Performance improvements

LLVM 15 bundles several performance improvements. One of the main areas of work has been vectorization with SVE.

Tail folding for scalable auto-vectorization

This new feature allows the vectorizer to handle all iterations within a vectorized loop, removing the need for a scalar epilogue loop.

void foo(int* __restrict__ dst, int* __restrict__ src, int N) {
    #pragma nounroll
    for (int i = 0; i < 12; i++) {
        dst[i] = 1000 * src[i];
    }
}

Compile with -O3 -g0 -march=armv9-a.

Before LLVM 15, without tail folding, the compiler would refuse to vectorize:

foo(int*, int*, int): // @foo(int*, int*, int)
    mov x8, xzr
    mov w9, #1000
.LBB0_1: // =>This Inner Loop Header: Depth=1
    ldr w10, [x1, x8]
    mul w10, w10, w9
    str w10, [x0, x8]
    add x8, x8, #4
    cmp x8, #48
    b.ne .LBB0_1
    ret

Because of tail folding, vectorization does not require an epilogue. LLVM estimates the vector version of this loop to be faster than the scalar one, and the loop is successfully vectorized:

foo(int*, int*, int): // @foo(int*, int*, int)
    mov w9, #12
    mov w11, #1000
    mov x8, xzr
    cntw x10
    whilelo p0.s, xzr, x9
    mov z0.s, w11
.LBB0_1: // =>This Inner Loop Header: Depth=1
    ld1w { z1.s }, p0/z, [x1, x8, lsl #2]
    mul z1.s, z1.s, z0.s
    st1w { z1.s }, p0, [x0, x8, lsl #2]
    add x8, x8, x10
    whilelo p0.s, x8, x9
    b.mi .LBB0_1
    ret

The pass is enabled by default only in certain circumstances, such as with known trip counts. Otherwise, it can be enabled with option -mllvm -sve-tail-folding=<option>.

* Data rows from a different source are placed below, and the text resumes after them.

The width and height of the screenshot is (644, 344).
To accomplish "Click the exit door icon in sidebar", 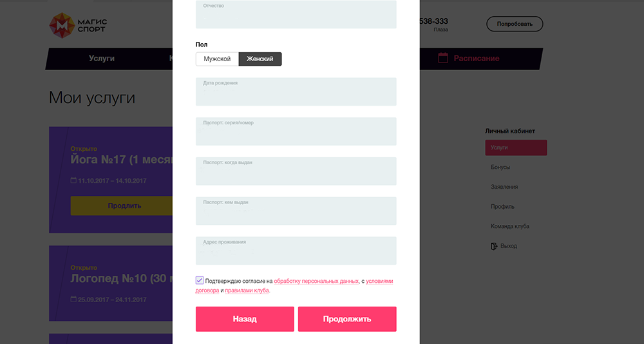I will click(x=494, y=246).
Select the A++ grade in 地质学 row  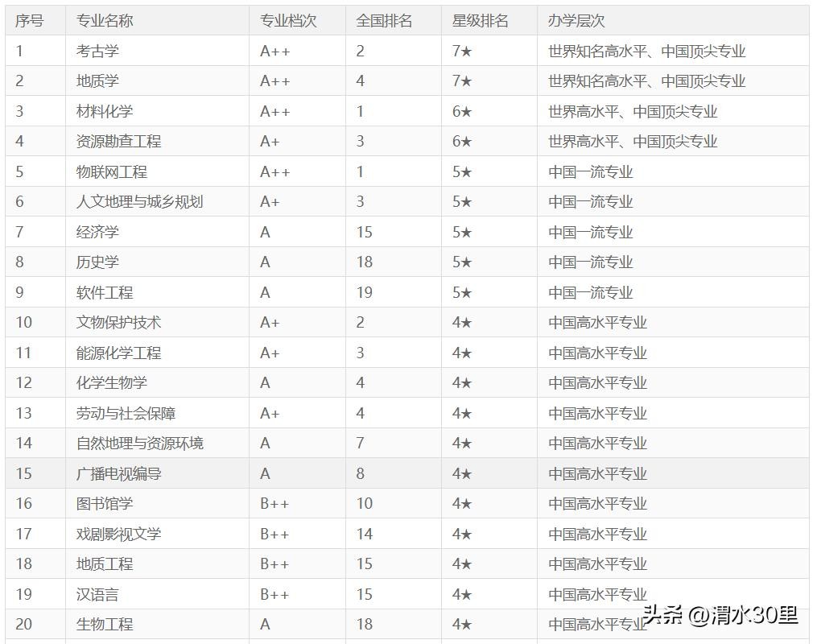click(x=274, y=81)
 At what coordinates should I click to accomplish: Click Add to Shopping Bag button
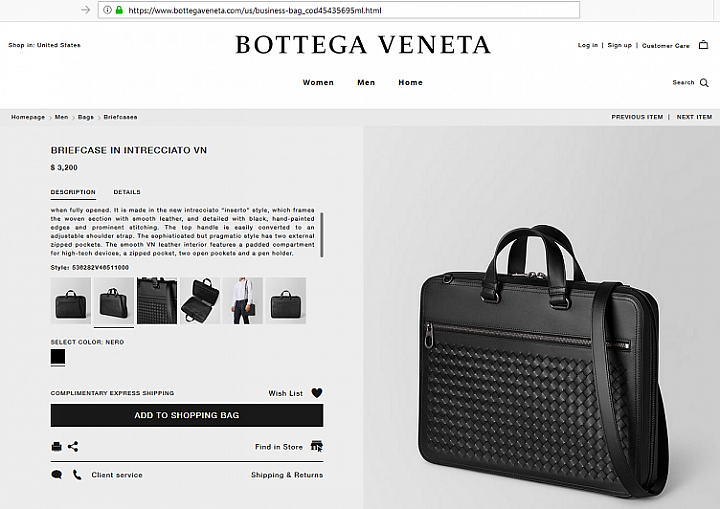click(x=187, y=415)
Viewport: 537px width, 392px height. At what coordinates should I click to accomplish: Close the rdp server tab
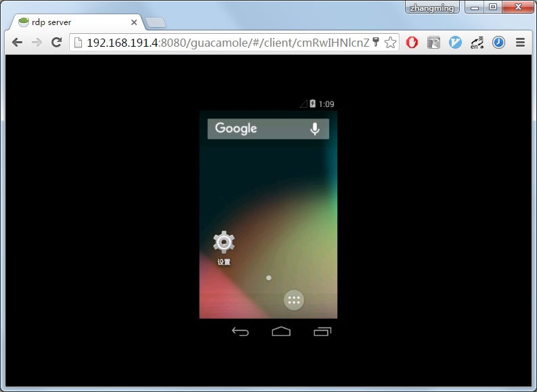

Store-pair sequence scheduling

Some AArch64 cores like Neoverse N1 can benefit from sequences of 256-byte STP being ordered by ascending order of offsets. This impacts performance of large memsets or any equivalent code with a hot path through a series of STP Qs. In LLVM 15, we added a scheduler to reorder such stores after register allocation for AArch64. For example:

void init_one (char *a) { __builtin_memset (a, 1, 128); }

With the older scheduling, LLVM generated:

init_one:
	movi v0.16b, #1
	stp q0, q0, [x0, #96]
	stp q0, q0, [x0, #64]
	stp q0, q0, [x0, #32]
	stp q0, q0, [x0]
	ret

The improved scheduler now generates:

init_one:
	movi v0.16b, #1
	stp q0, q0, [x0]
	stp q0, q0, [x0, #32]
	stp q0, q0, [x0, #64]
	stp q0, q0, [x0, #96]
	ret

Support for Arm ACLE features and ABI

LLVM 15 brings various new features for Arm users.

AAPCS32 frame chain support

LLVM 15 adds an option for ensuring the generation of AAPCS-compliant frame records in AArch32. Frame records allow applications to easily analyze and traverse the complete call stack starting from a frame pointer.

Without this option, the compiler might choose to use slightly different layouts and registers for the frame chain. In thumb1 mode, for example, using r11 (a high register) as the Frame Pointer can have negative impacts in performance and code size. The compiler chooses to use r7 instead as a default. The new options ensure that the compiled program is compatible with tools and applications that rely on the behavior specified in the AAPCS.

The AAPCS32 standard can be found here. You can turn on AAPCS-compliant frame chains by passing -mframe-chain=aapcs to the compiler.

C/C++ operator support for ACLE vector types

Support for macro __ARM_FEATURE_SVE_VECTOR_OPERATORS has been added to LLVM 15. This macro allows using the GNU vector extensions and length-agnostic vector types such as svint32_t. The language extension is described in more detail as part of the ACLE specification.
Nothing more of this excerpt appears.